Hutchison China MediTech Ltd. stopped enrolling patient for a phase 3 study of its drug savolitinib as a treatment for papillary renal cell carcinoma, or PRCC, due to a low likelihood of success.
PRCC is a difficult-to-treat kidney cancer that forms inside the lining of the kidney's tubules. The Hong Kong-based company started the study, dubbed as Savoir, in June 2017, to compare savolitinib with Pfizer Inc.'s Sutent in treating PRCC patients whose disease was triggered by a mutation in the MET kinase domain.
The main goal of the study for savolitinib was to surpass Sutent in progression-free survival, a parameter that gauges a drug's efficacy by measuring how long a patient lives with the disease without worsening conditions.
Chi-Med said based on further study of the genetic and environmental risk factors of the disease, the study is less likely to succeed in proving savolitinib as a first-line treatment for PRCC. The company is also unable to adjust the study to second-line due to minimal use of Sutent beyond initial treatment and because the number of MET positive PRCC patients is lower than expected.
Chi-Med said it will reassess its kidney cancer strategy for savolitinib.
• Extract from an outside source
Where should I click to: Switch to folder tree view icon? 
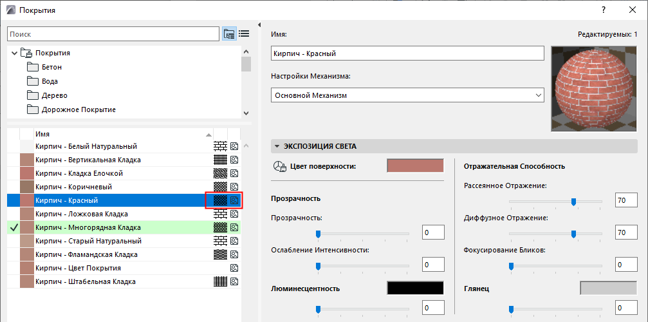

The drug is an inhibitor of c-MET, an enzyme which has been shown to function abnormally in many types of tumors.
Separately, the company also said it plans to submit new drug application for savolitinib in China in 2020 as a treatment for non-small cell lung cancer patients with MET Exon 14 deletion who have failed prior systemic therapy and not received chemotherapy. The submission is subject to phase 2 study results. MET Exon 14 deletion is a mutation on the MET gene.
Chi-Med also said it will continue enrolling patients in its clinical study that tests the combination of savolitinib and AstraZeneca PLC's Tagrisso in treating non-small cell lung cancer. The company presented initial data of the study, dubbed as Tatton at the World Conference on Lung Cancer in 2017 and plans to present complete data from the study in 2019.
Tagrisso, also known as osimertinib, was approved by the U.S. Food and Drug Administration as a treatment for patients with EGFR T790M mutation-positive non-small cell lung cancer in 2015.